LSA 352 Homework 3: Summer 2007
Homework 3: Viterbi in ASR |
Due: Thursday July 26 before class. |
WARNING: Please read this entire page before you start!!!!!
Today's homework, which Bryan Pellom very kindly created for me a few years ago (Bryan also created Sonic), is to decode a mystery sequence of digits that are originally from a speech file.
You are going to do this by implementing the Viterbi decoding algorithm, and applying it to a file we will give you that contains phone likelihoods from GMMs, together with a lexicon.
The output of your program should be the correct word sequence and the path probability of the most-likely path.
What you should turn in: the correct word sequence, the path probability of the most-likely path, and your code. Please submit your code as an attachment, and not as plain text inside the body of the email.
You may write your code in any language you want.
You will need the following three input files:
The lexicon file just has the string of phones for the pronunciation of each word, separated by spaces, with a pound-sign (#) at the end of each line. Notice that there is a special phone for silence, called SIL:
silence SIL # oh OW # zero Z IH R OW # one W AH N # two T UW # three TH R IY # four F AO R # five F AY V # six S IH K S # seven S EH V AX N # eight EY TD # nine N AY N #
The phone file gives the set of phones in order. The phone set is a slightly different version of the ARPAbet than the one we used for Festival, but almost all the phones that are used in this homework are identical to what you've seen.

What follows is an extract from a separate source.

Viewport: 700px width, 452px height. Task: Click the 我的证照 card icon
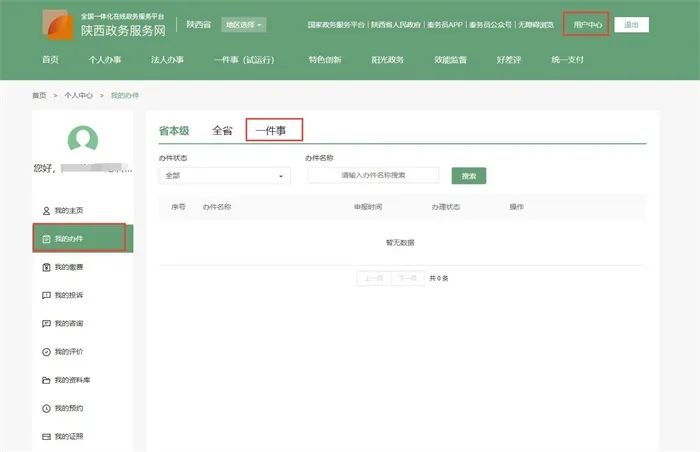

The likelihoods file has the output from the Gaussian models in the following format:
FRAME PHONE STATE LOG P(O|Q,state) 0 AA 0 -48.804 0 AA 1 -50.494 0 AA 2 -50.240 0 AE 0 -47.295 0 AE 1 -49.929 0 AE 2 -46.059 0 AH 0 -51.344 0 AH 1 -50.410 0 AH 2 -47.449 0 AO 0 -54.502 ... 1 ZH 1 -46.419 1 ZH 2 -48.539 2 AA 0 -52.124 ... 557 ZH 2 -59.244
The first number is the frame number; there are 558 frames in this utterance. Since frames are every 10 milliseconds, this means that the utterances was 5.58 seconds long. The second symbol is the phonetic unit. The third number is the state (this is a three-state HMM). The last number is the log-probability (base 10, in case you're interested) of observing the feature vector given the base phoneme and HMM state. Recall that the two reasons we use log probabilities are to avoid underflow and because adding is faster than multiplying.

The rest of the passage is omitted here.